_Text passage_
"""
# I Need A New Camera



## mach 0.0013137

It`s getting time I updated my old Canon G3 it`s getting rather cranky, the view screen doesn`t work when flipped out also the photos are noticebly not as good as they used to be 

I don`t want to spend a lot no more then around Â£350, I`ve read loads of reviews but they naturally often seem to contradict each other 

Working on the basis that compacts usually have smaller photo sensors then SLRs which as far as I can gather means that where both have the same pixel count results from the SLRs are likely to be better, my present front runner is the Olympus E420.

When I used to use film as a general rule a good prime lens beat a zoom so being as picture quality is a main concern I`m considering getting the camera with the f2.8/25mm Pancake lens, although I have read one review which stated that it wasn`t as good as the 14-42mm zoom. I have a Canon A590 which is used for general snapshots & the main use I intend for the new camera is for `still life` ie taking photos of watches etc., so having a fixed lens wouldn`t be a problem.

So does anyone have experience of the E420 & either lens or could suggest another alternative?


----------



## Sparky

Whilst I have no experience of the E420, I own a Nikon D60 which IMHO is a fantastic camera and can be had for Â£350 with a standard 18-55 kit lens which is pretty good and is the lens that I use on all of my watch photos inc this one which I think is one of my best pics yet










Let us know what you decide

Mark


----------



## mach 0.0013137

Thanks Mark, I`ll give it some consideration, any other suggestions guys?

BTW one feature I do like on digital cameras is live view however I notice this isn`t available on all bottom end SLRs though


----------



## Tom Radford

You wont go far wrong with a lower end Nikon. The thing with Olympus is, they dont have the range of lenses say Nikon or Canon do, and thier interfaces are nowjere near as easy to use as Nikon.

A nikon D60 paired with a 50mm f/1.8 lens would be around your budget, and then you have a massive world of lenses to expand into should you want to. The 50mm f/1.8 is a cracker of a lens, and at around Â£100 is possibly the best Â£100 you could spend.

Live view on SLR's is overated in my opinion, the autofocus is really slow and when you have a lovely clear viewfinder there, it seems silly to me.
"""
_Material provided_
"""
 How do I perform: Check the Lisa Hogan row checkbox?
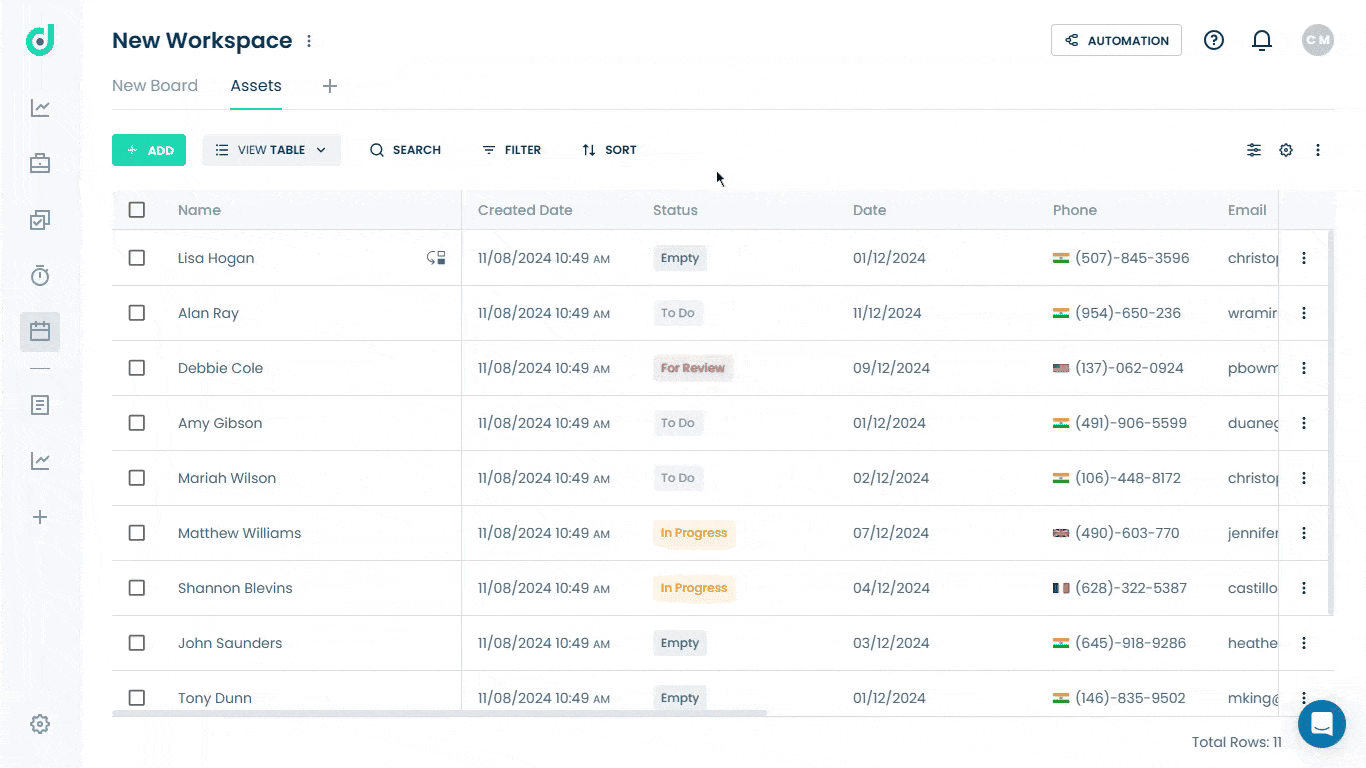(x=137, y=258)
"""
_Given instruction_
Answer these about the forum thread on buying a new camera, one per line:
1. Which camera does the first poster want to replace?
2. Which lens does Sparky use for all of his watch photos?
3. According to Tom Radford, how is autofocus with live view on SLRs?

_Solution for this exercise_
1. A Canon G3
2. The standard 18-55 kit lens
3. Really slow